## WHAT YOU HAVE TO DO
Write out the items again with each "Select" switched to "Choose" and everything else left unchanged. Leave the pictures out.

[Item position entries]
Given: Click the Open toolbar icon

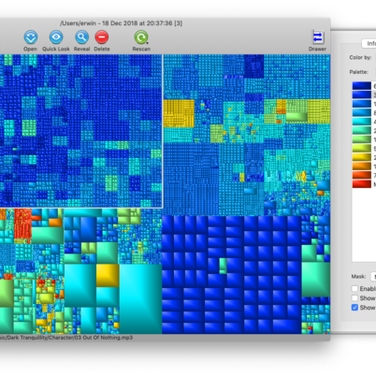Looking at the screenshot, I should coord(30,37).
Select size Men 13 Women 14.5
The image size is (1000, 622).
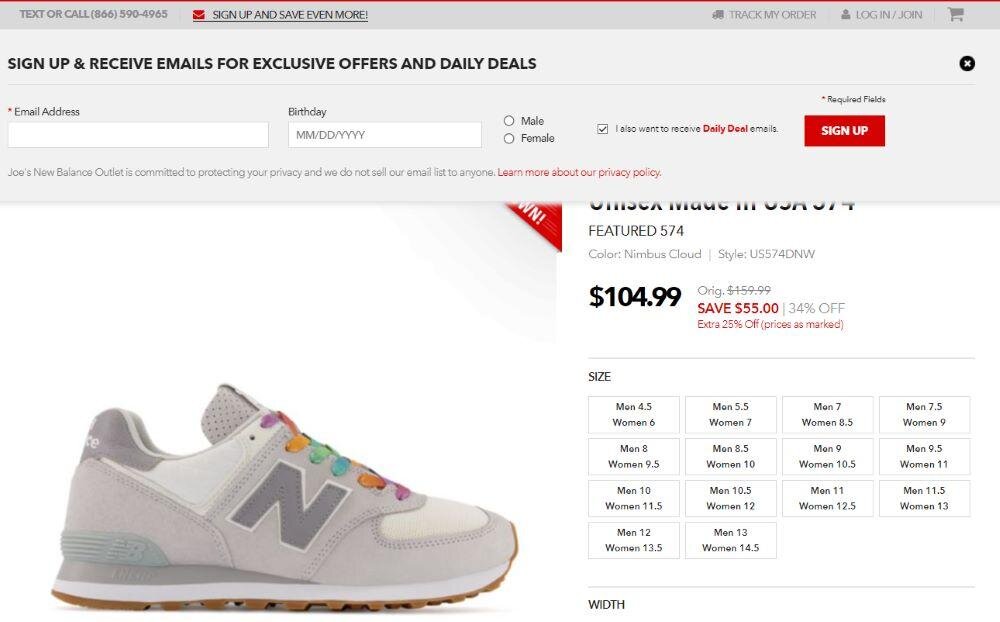pos(730,541)
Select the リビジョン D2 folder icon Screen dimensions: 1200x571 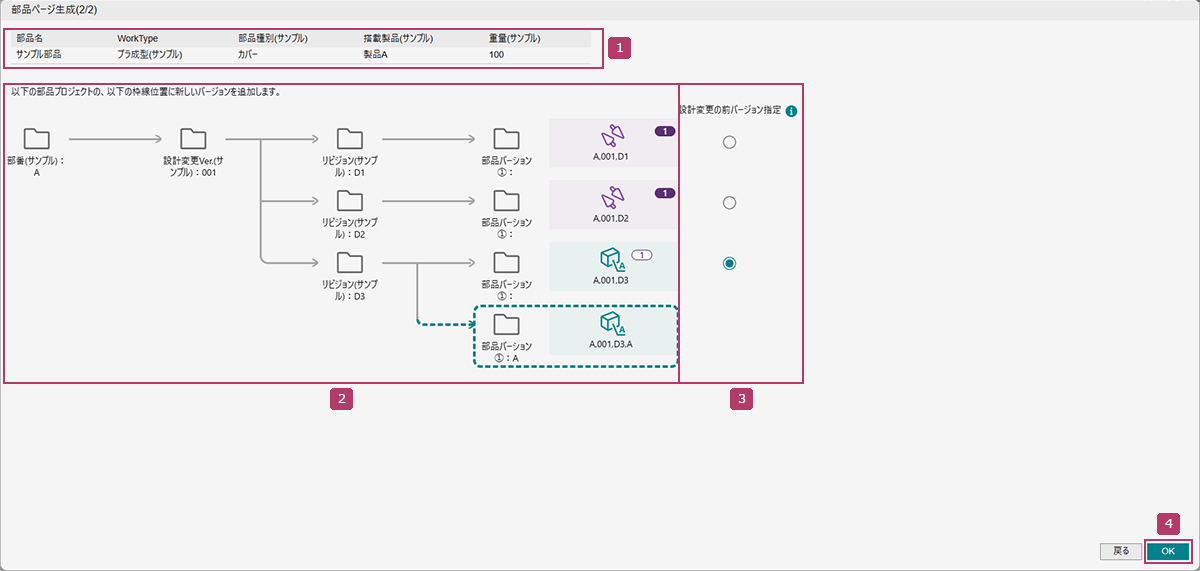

## WORKED SOLUTION
Given: Click the Open toolbar icon

Looking at the screenshot, I should coord(30,37).
Choose size Men 13 Women 14.5
The image size is (1000, 622).
pos(730,541)
Choose the リビジョン D2 folder icon Screen dimensions: 1200x571 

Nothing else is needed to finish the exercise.